## PROBLEM DETAILS
Lay out the lines below as a numbered list, leaving out any blank lines.
Start of RECORDS FOR THIS TASK
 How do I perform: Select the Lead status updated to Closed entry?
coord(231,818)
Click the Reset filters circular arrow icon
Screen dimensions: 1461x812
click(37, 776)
End of RECORDS FOR THIS TASK
## EXPECTED ANSWER
1.  How do I perform: Select the Lead status updated to Closed entry?
2. coord(231,818)
3. Click the Reset filters circular arrow icon
4. Screen dimensions: 1461x812
5. click(37, 776)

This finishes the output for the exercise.